In my graduate course, “craft of software development” students created individual learning plans to accomplish their goals. Many choose to enhance their testing and design skills by focusing on Test Driven Development. (TDD)
While the data sample is low (5 students), it appears that doing katas followed by a project is preferred to just doing katas alone. By working through a kata, you practice the the skill in a very focused, tactile manner on a small problem. Once done, you can compare many posted kata solutions on the internet and use them for reflection. Then by working on a project, you can practice TDD while dealing with domain specific issues and complexities that arise from a larger problem. One student found that re-implementing a previous project was immensely valuable, as he was able to compare his new solution to his previous implementation.

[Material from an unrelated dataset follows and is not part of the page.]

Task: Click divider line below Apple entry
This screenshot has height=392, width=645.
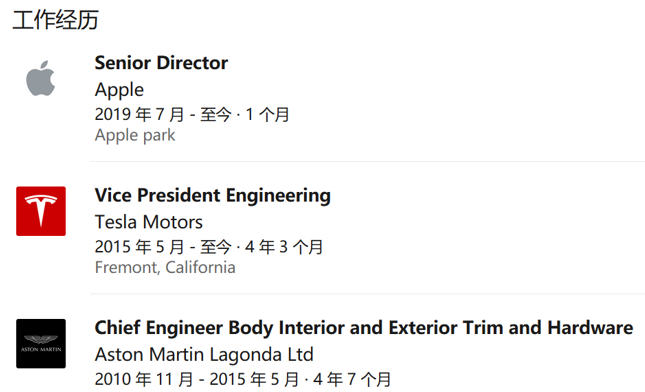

Not all katas are created equal for the purpose of learning TDD. Some are too simple; some are too algorithmic in nature. (For these, creating the test suite is straightforward, yet improving running time is not.) Swapna Varghese ordered a set of katas for how easy they are to implement in TDD. Note that the ones at the end of the list are not necessarily better at teaching TDD, in fact, it may be hard to complete them using TDD.
A suggested path then would be to take an easy one (e.g. one of the first three) as a warm-up exercise to validate your test environment, and then move onto some in the middle. I’m partial towards Gilded Rose. Mars Rover was a definite favorite among my students. As with Goldlocks, it wasn’t too simple, it wasn’t too algorithmic, it “was just right.”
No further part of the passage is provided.